Lyon (AFP)

The spouses Le Guennec were sentenced Tuesday in Lyon, and this for the third time, for the concealment of 271 works by Pablo Picasso, they said they had received as a gift and kept for nearly forty years in their garage.

The president of the court of appeal confirmed the judgment of the court of Grasse rendered in 2015 "in all respects on the guilt as on the sentence pronounced" against Pierre and Danielle Le Guennec, two years of prison with reprieve.

The 80-year-old craftsman and his wife, 76, were absent when the judgment was delivered.

The couple had already been sentenced twice for the concealment of these drawings, lithographs and other collages.
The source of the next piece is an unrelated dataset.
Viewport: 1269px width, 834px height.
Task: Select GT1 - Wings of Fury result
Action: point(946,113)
He had obtained in cassation the annulment of his conviction by the Court of Appeal of Aix-en-Provence in December 2016 on the grounds that it had not demonstrated that the works "came from a theft", this which won him a third time in Lyon.

The spouses assured that the works had been handed over to them by Picasso's widow, Jacqueline, after the death of the artist, at the moment when a conflict broke out with the painter's heirs. Later, Jacqueline would have asked them to return the bags, except one for which she said: "Keep it, it's for you".
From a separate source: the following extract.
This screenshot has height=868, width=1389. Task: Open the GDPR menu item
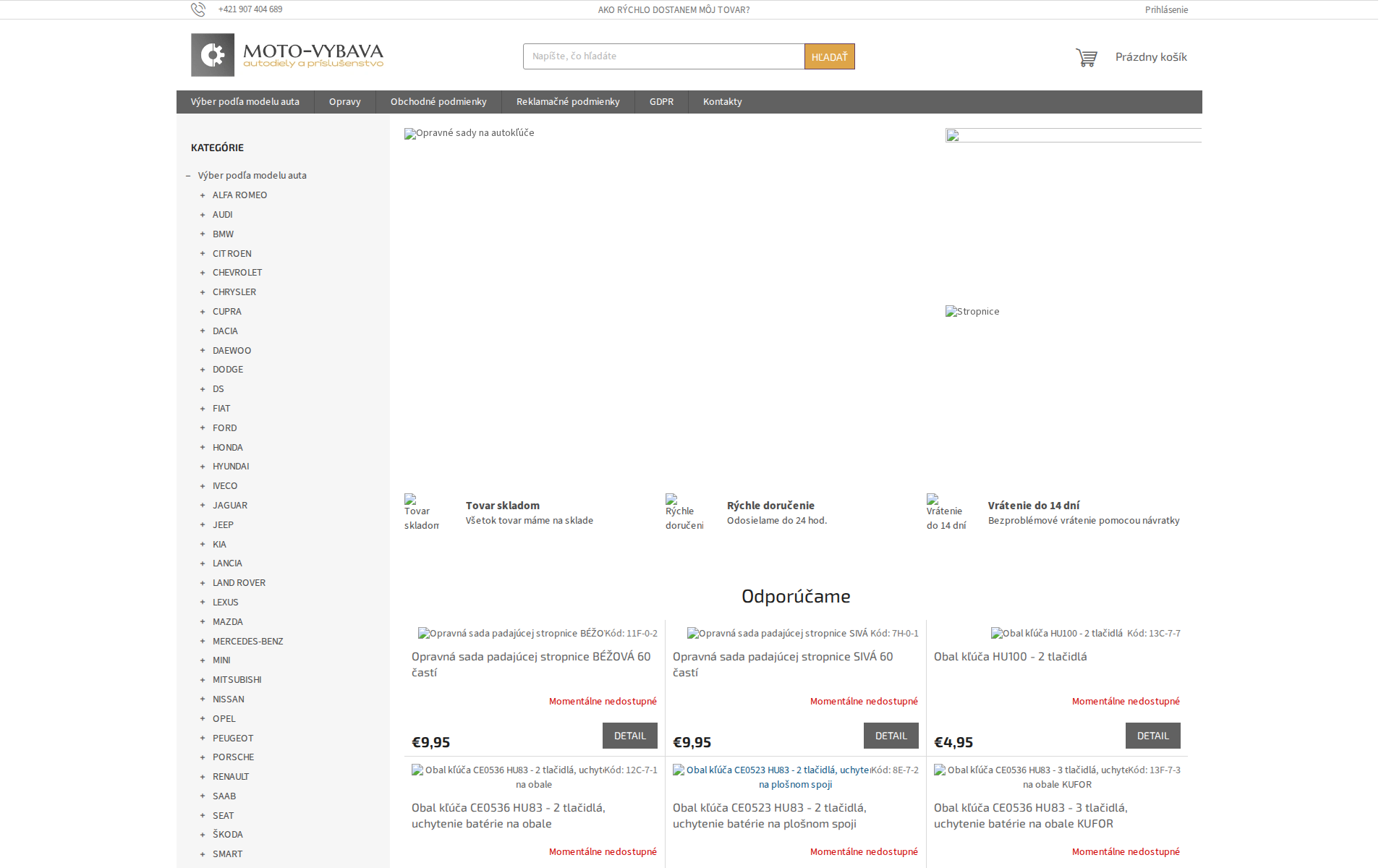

"It's the triumph of the truth and the end of a mystification", reacted Mr. Jean-Jacques Neuer, the lawyer of the son of the painter, Claude Ruiz-Picasso, believing that Pierre Le Guennec played for the account of art dealers "the role played by mules in the area of ​​drug trafficking".

These 271 works of Picasso had resurfaced in 2010 when Mr. Le Guennec had presented to Mr. Ruiz-Picasso, to authenticate a part, including a notebook of 91 sketches, all dating from 1900 to 1932. The heirs had immediately complained.